■ Data to use

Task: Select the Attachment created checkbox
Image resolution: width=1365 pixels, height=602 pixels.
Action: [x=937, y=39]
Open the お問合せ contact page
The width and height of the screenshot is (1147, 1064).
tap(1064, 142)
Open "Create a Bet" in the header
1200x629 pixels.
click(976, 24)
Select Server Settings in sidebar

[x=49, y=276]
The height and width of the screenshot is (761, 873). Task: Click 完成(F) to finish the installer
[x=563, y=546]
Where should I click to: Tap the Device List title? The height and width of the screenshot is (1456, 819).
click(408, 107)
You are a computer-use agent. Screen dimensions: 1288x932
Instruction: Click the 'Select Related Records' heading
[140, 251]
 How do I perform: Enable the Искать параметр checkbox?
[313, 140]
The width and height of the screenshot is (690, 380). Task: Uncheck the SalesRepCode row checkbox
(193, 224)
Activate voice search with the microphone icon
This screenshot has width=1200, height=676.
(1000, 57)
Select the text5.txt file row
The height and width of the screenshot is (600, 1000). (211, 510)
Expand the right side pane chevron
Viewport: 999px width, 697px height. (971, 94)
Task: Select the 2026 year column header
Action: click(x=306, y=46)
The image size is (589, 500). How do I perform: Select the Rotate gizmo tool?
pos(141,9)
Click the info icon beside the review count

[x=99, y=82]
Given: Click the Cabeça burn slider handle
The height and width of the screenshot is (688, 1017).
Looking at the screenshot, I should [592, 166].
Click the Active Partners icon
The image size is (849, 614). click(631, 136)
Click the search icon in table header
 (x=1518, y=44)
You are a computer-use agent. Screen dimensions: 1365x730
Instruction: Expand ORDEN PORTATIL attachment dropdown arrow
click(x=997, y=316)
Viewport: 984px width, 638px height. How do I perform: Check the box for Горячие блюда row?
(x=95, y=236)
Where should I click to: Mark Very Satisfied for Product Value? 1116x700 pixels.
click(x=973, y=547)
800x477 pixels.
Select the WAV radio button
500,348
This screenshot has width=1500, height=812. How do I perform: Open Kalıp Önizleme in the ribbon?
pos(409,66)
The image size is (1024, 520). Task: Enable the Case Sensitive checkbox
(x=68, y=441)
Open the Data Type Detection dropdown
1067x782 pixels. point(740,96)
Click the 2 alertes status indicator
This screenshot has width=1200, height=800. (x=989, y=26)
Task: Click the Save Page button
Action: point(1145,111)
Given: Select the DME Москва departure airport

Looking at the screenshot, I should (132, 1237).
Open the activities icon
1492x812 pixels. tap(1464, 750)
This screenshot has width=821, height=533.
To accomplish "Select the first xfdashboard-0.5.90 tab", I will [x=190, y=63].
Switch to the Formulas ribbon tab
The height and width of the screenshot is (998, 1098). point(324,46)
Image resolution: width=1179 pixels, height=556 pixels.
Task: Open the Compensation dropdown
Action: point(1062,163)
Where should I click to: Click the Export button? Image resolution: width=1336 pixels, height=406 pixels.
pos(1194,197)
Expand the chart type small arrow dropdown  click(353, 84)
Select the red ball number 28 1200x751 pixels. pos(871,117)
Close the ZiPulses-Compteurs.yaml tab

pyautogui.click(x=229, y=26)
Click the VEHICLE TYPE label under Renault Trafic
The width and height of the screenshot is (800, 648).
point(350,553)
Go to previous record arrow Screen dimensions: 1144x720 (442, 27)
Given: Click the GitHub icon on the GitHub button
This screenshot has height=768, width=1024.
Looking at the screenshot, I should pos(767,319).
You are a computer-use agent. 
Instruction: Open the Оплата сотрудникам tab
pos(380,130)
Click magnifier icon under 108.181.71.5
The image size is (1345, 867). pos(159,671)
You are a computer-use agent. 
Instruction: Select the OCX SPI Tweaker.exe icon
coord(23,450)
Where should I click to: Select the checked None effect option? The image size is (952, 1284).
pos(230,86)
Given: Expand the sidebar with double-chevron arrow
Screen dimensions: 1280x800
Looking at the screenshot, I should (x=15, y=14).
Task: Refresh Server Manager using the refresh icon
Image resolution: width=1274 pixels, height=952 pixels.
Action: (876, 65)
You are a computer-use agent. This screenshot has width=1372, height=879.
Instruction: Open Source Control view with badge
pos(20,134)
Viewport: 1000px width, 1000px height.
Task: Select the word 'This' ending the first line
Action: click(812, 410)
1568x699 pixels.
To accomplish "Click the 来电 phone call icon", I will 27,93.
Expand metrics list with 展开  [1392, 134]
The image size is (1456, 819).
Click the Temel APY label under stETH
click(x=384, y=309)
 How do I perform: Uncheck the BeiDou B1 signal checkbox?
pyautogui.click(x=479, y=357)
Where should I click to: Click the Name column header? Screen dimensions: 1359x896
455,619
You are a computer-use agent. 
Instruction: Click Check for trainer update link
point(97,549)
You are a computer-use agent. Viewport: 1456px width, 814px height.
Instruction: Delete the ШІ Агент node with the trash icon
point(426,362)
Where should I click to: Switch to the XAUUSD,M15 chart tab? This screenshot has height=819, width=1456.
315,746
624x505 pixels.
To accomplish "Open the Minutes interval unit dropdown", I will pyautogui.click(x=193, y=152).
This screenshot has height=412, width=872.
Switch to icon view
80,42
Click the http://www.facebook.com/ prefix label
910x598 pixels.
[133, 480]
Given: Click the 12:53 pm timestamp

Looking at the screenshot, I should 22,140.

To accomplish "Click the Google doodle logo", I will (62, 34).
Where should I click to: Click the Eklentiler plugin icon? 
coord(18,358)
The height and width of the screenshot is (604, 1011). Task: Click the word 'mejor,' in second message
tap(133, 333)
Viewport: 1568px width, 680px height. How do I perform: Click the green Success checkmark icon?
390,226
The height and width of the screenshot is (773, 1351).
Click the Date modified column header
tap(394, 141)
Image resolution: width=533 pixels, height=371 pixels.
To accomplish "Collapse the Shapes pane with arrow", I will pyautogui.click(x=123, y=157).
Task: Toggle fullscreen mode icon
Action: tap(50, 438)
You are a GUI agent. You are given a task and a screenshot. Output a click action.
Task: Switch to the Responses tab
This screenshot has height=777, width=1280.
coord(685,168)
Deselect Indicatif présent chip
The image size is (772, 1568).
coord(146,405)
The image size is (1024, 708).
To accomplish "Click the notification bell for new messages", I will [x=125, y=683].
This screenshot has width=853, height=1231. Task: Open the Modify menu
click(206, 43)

■ Task goal
From the line that has "Task: Refresh Server" through the line that has "This screenshot has height=412, width=872.", copy every line exactly as it appears above, and leave out all others.

■ Result of the exercise
Task: Refresh Server Manager using the refresh icon
Image resolution: width=1274 pixels, height=952 pixels.
Action: (876, 65)
You are a computer-use agent. This screenshot has width=1372, height=879.
Instruction: Open Source Control view with badge
pos(20,134)
Viewport: 1000px width, 1000px height.
Task: Select the word 'This' ending the first line
Action: click(812, 410)
1568x699 pixels.
To accomplish "Click the 来电 phone call icon", I will 27,93.
Expand metrics list with 展开  [1392, 134]
The image size is (1456, 819).
Click the Temel APY label under stETH
click(x=384, y=309)
 How do I perform: Uncheck the BeiDou B1 signal checkbox?
pyautogui.click(x=479, y=357)
Where should I click to: Click the Name column header? Screen dimensions: 1359x896
455,619
You are a computer-use agent. 
Instruction: Click Check for trainer update link
point(97,549)
You are a computer-use agent. Viewport: 1456px width, 814px height.
Instruction: Delete the ШІ Агент node with the trash icon
point(426,362)
Where should I click to: Switch to the XAUUSD,M15 chart tab? This screenshot has height=819, width=1456.
315,746
624x505 pixels.
To accomplish "Open the Minutes interval unit dropdown", I will pyautogui.click(x=193, y=152).
This screenshot has height=412, width=872.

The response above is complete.